TESTO
A questo punto occorre constatare che siamo in presenza di una forma di necessità: l’uomo non può non peccare in alcun modo, ma è portato a compiere il male e lo compie effettivamente, poiché è incapace di agire in maniera sempre perfettamente conforme alla regola della ragione e del fine ultimo (37) – accordargli una simile prerogativa significherebbe del resto farne un essere perfetto, del tutto simile a Dio. Tommaso fornisce due ragioni di questa necessità sui generis: la prima è la corruzione delle facoltà sensitive, le quali - come si è visto - dopo la prima inordinatio si dirigono verso i loro beni particolari; qui la ragione può certo intervenire e correggere l’orientamento dei sensi, ma non lo può fare sistematicamente in tutti i casi (38). Il secondo motivo risiede nel fatto che la ragione non è sempre sufficientemente vigile da poter controllare e correggere tutti gli atti delle facoltà inferiori (39). L’argomentazione tomasiana giunge così alla conclusione che se l’uomo non è, ovviamente, obbligato a peccare, egli non può tuttavia astenersene completamente: possiamo considerare questa situazione dell’essere umano rispetto al proprio agire come una «necessità di fatto», che va riportata, in ultima analisi, alla finitezza intrinseca ad ogni creatura tanto sul piano ontologico che su quello morale (40).

Occorre sottolineare che nell’ottica tomasiana questa necessità non compromette in alcun modo la responsabilità dell’agire e non rende l’uomo impotente di fronte al proprio operare: essa sta piuttosto a significare che l’essere umano non è sempre e totalmente signore della propria condotta, anche quando la sua ragione aderisce al bene supremo. Tommaso evidenzia così lo scarto o il divario tra la conoscenza della verità e del bene da un lato, e l’agire volto al suo conseguimento dall’altro, o ancora, sul piano delle facoltà, tra la conoscenza dell’intelletto e l’adesione della volontà: questo scarto fornisce lo spazio in cui si gioca la libertà umana che sta a fondamento dell’agire morale e della responsabilità. L’individuo che commette il male è così, nel contempo, spinto a farlo dallo sregolamento iscritto nella sua condizione a seguito del peccato di Adamo, e libero di opporvisi agendo all’insegna della ragione. Viene in tal modo alla luce la dialettica tra la condizione di natura e la libertà della persona: l’agire di ogni singolo individuo non può sottrarsi a questa dialettica, ma può superarla arginando e correggendo l’impatto dell’inordinatio provocata dal peccato di Adamo. Indipendentemente da questo superamento, rimane tuttavia il fatto che nell’etica tomasiana l’essere umano è sempre e comunque in uno stretto rapporto con il peccato originale, il quale, in quanto peccato di natura, sta a fondamento di tutte le forme di disordine e con il quale la libertà dell’uomo è chiamata costantemente a misurarsi (41).

SEZIONE DATI
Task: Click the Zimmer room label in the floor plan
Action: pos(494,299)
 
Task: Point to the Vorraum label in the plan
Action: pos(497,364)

PARTI DELL'ESERCIZIO
1. Rispondi brevemente a queste domande sul testo dedicato a Tommaso e al peccato.
(a) Quali due ragioni fornisce Tommaso della necessità di peccare?
(b) A che cosa va riportata, in ultima analisi, la «necessità di fatto»?
(c) Che cosa fornisce lo spazio in cui si gioca la libertà umana?
2. Riprendi il testo su Tommaso e il peccato originale e proseguilo dal punto in cui si ferma.

LE RISPOSTE
1.
(a) La prima è la corruzione delle facoltà sensitive, che dopo la prima inordinatio si dirigono verso i loro beni particolari. La seconda è il fatto che la ragione non è sempre abbastanza vigile da controllare e correggere tutti gli atti delle facoltà inferiori.
(b) Va riportata alla finitezza intrinseca a ogni creatura, tanto sul piano ontologico quanto su quello morale.
(c) Lo fornisce lo scarto tra la conoscenza della verità e del bene e l'agire volto al suo conseguimento. Sul piano delle facoltà, è lo scarto tra la conoscenza dell'intelletto e l'adesione della volontà.

2.
 

 

4. L’individuo con e oltre la propria natura

 

            La dialettica del particolare e dell’universale, della persona e della natura sta dunque al cuore della problematica morale nella prospettiva di Tommaso d’Aquino. Ogni individuo, che lo voglia o no, porta con sé una natura di cui è partecipe e nella quale trova tanto la sua ragione di essere quanto le determinazioni che segnano la condizione del suo essere uomo. Queste determinazioni sono duplici: da un lato, la natura umana è immagine di chi l’ha creata, ed in quanto tale è chiamata a realizzare l’unione con Dio nella visione della sua essenza; d’altro canto, la natura umana porta con sé la traccia del peccato di Adamo che l’ha privata della rettitudine e della giustizia originali (42).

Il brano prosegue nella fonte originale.